[[ DATA FOR ANALYSIS, beginning ]]

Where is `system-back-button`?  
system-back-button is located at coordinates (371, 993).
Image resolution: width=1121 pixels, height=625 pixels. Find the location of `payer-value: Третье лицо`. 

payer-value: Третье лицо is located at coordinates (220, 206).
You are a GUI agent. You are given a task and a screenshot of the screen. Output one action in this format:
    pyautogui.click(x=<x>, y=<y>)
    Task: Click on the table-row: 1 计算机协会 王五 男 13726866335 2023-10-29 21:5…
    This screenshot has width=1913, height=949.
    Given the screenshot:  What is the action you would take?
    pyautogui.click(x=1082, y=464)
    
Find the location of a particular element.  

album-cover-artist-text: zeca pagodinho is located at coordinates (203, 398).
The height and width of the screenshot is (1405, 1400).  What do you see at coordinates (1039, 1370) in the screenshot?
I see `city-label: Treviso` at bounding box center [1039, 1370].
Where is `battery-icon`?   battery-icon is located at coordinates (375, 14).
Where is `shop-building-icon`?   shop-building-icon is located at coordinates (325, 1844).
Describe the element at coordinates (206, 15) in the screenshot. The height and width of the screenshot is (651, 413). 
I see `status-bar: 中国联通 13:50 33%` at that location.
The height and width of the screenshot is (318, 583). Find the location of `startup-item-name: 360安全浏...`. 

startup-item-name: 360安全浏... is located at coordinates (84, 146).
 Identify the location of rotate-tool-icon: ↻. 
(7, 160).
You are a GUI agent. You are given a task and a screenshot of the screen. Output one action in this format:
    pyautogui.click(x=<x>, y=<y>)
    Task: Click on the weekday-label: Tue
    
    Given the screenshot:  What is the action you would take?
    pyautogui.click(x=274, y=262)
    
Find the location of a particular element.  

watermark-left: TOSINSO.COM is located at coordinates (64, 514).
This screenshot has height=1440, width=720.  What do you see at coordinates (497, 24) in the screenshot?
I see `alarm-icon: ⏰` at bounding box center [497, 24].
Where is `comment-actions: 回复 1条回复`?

[[ DATA FOR ANALYSIS, end ]]

_PROBLEM TO WORK ON_
Copy every one of the lines above word for word, changing nothing.

_OUTPUT OF THE EXERCISE_
Where is `system-back-button`?  
system-back-button is located at coordinates (371, 993).
Image resolution: width=1121 pixels, height=625 pixels. Find the location of `payer-value: Третье лицо`. 

payer-value: Третье лицо is located at coordinates (220, 206).
You are a GUI agent. You are given a task and a screenshot of the screen. Output one action in this format:
    pyautogui.click(x=<x>, y=<y>)
    Task: Click on the table-row: 1 计算机协会 王五 男 13726866335 2023-10-29 21:5…
    This screenshot has width=1913, height=949.
    Given the screenshot:  What is the action you would take?
    pyautogui.click(x=1082, y=464)
    
Find the location of a particular element.  

album-cover-artist-text: zeca pagodinho is located at coordinates (203, 398).
The height and width of the screenshot is (1405, 1400).  What do you see at coordinates (1039, 1370) in the screenshot?
I see `city-label: Treviso` at bounding box center [1039, 1370].
Where is `battery-icon`?   battery-icon is located at coordinates (375, 14).
Where is `shop-building-icon`?   shop-building-icon is located at coordinates (325, 1844).
Describe the element at coordinates (206, 15) in the screenshot. The height and width of the screenshot is (651, 413). 
I see `status-bar: 中国联通 13:50 33%` at that location.
The height and width of the screenshot is (318, 583). Find the location of `startup-item-name: 360安全浏...`. 

startup-item-name: 360安全浏... is located at coordinates (84, 146).
 Identify the location of rotate-tool-icon: ↻. 
(7, 160).
You are a GUI agent. You are given a task and a screenshot of the screen. Output one action in this format:
    pyautogui.click(x=<x>, y=<y>)
    Task: Click on the weekday-label: Tue
    
    Given the screenshot:  What is the action you would take?
    pyautogui.click(x=274, y=262)
    
Find the location of a particular element.  

watermark-left: TOSINSO.COM is located at coordinates (64, 514).
This screenshot has height=1440, width=720.  What do you see at coordinates (497, 24) in the screenshot?
I see `alarm-icon: ⏰` at bounding box center [497, 24].
Where is `comment-actions: 回复 1条回复`?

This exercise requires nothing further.